Segment Start: Data to process

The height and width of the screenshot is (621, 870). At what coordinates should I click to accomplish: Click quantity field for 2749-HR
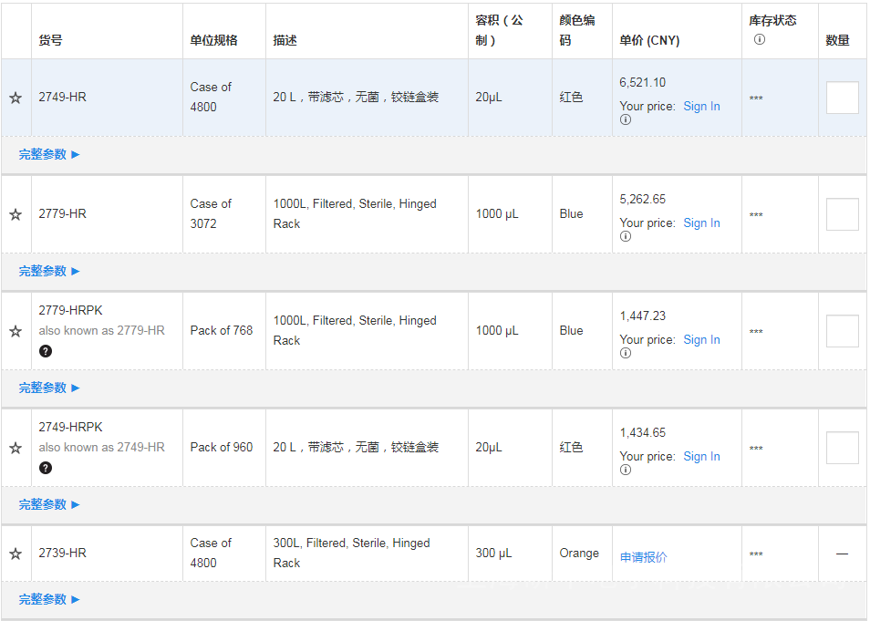coord(842,98)
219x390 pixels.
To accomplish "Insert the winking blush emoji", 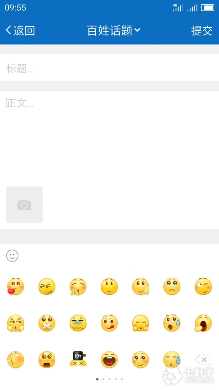I will [x=203, y=286].
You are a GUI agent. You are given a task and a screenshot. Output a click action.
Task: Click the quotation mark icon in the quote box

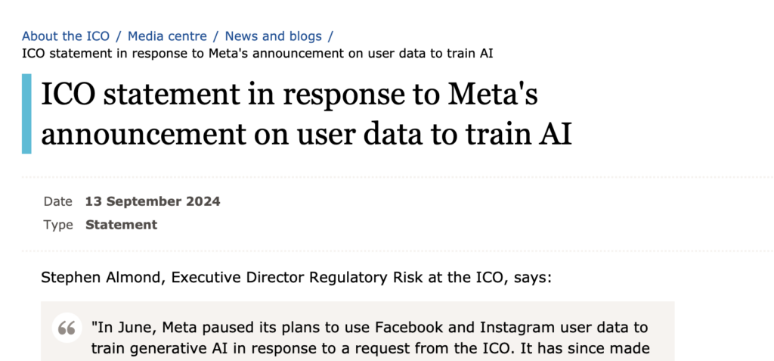[x=67, y=328]
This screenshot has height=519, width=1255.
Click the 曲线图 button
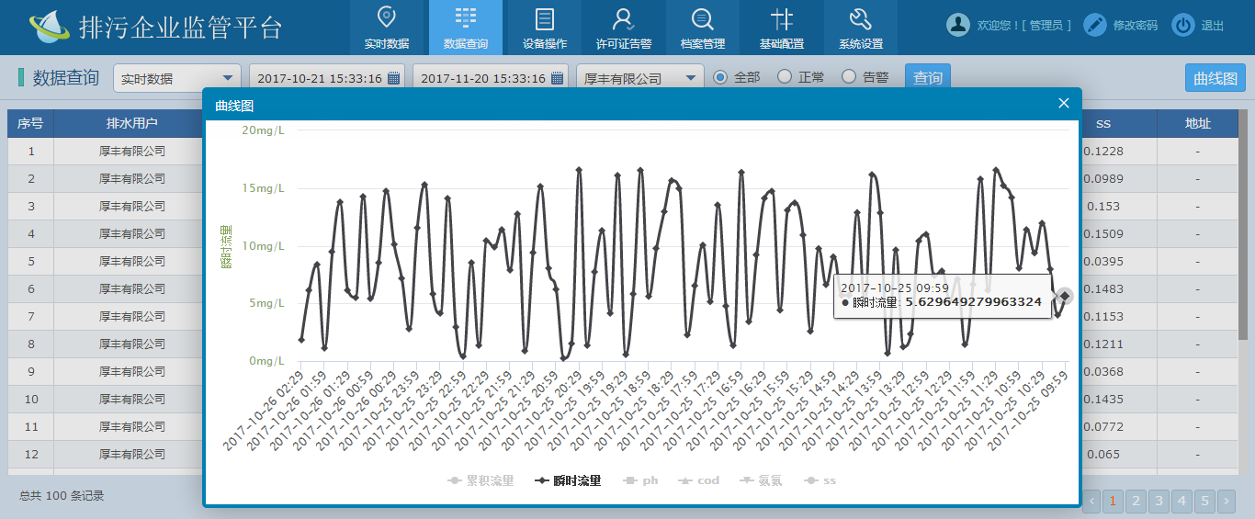click(1215, 78)
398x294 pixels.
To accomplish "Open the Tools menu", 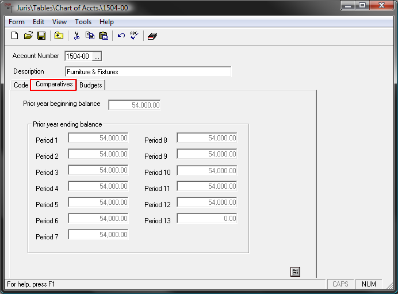I will 83,22.
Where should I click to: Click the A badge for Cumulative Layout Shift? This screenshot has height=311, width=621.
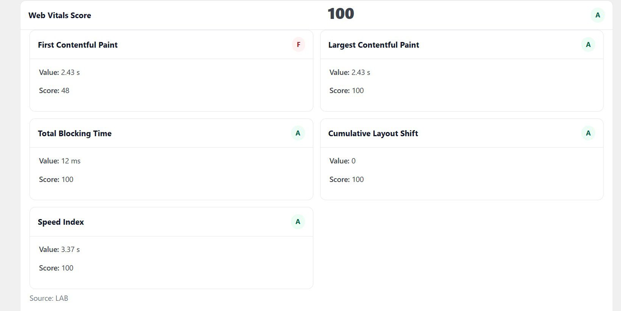point(588,133)
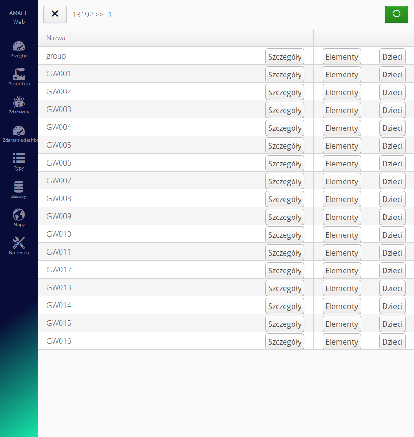The width and height of the screenshot is (414, 437).
Task: Click the green refresh button
Action: 396,14
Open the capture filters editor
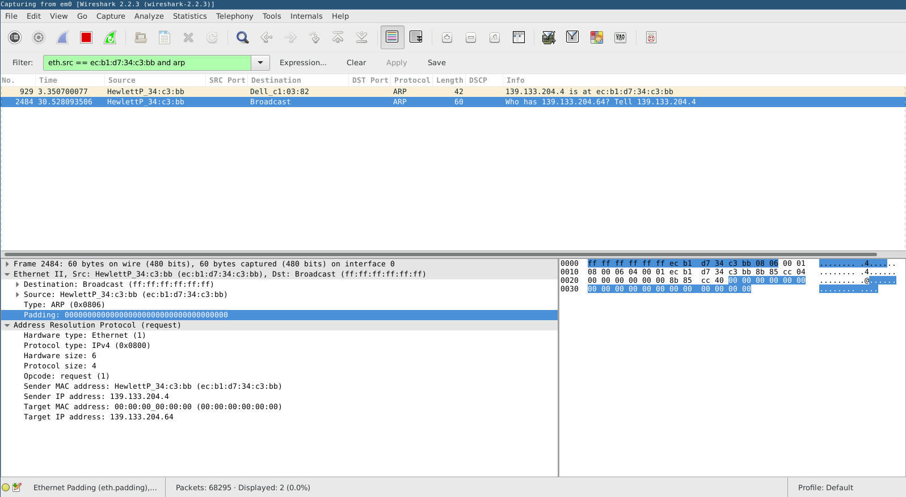The height and width of the screenshot is (497, 906). [x=549, y=38]
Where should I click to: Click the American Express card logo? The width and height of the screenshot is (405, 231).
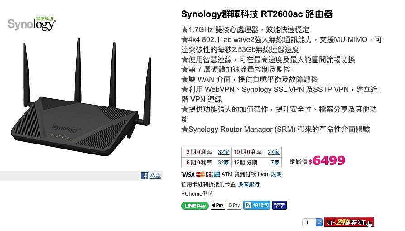point(217,174)
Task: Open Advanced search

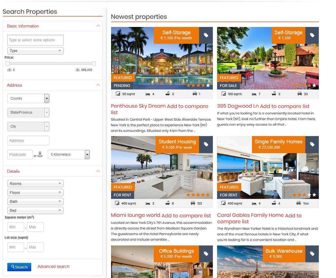Action: coord(53,266)
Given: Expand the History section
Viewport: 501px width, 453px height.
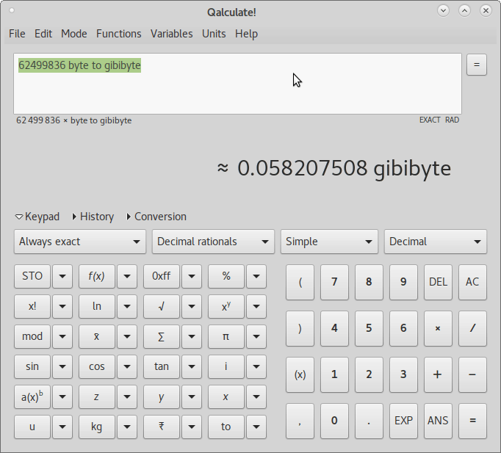Looking at the screenshot, I should click(x=93, y=217).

Segment End: Data to process

## [Work instruction]
Extract only the lines from the line containing "Open the capture filters editor" through the final line of the records; keep both ends and drop every picture.

## [The completed task]
Open the capture filters editor
The height and width of the screenshot is (497, 906). [x=549, y=38]
Where should I click to: Click the American Express card logo? The width and height of the screenshot is (405, 231).
point(217,174)
Task: Open Advanced search

Action: coord(53,266)
Given: Expand the History section
Viewport: 501px width, 453px height.
Looking at the screenshot, I should click(x=93, y=217).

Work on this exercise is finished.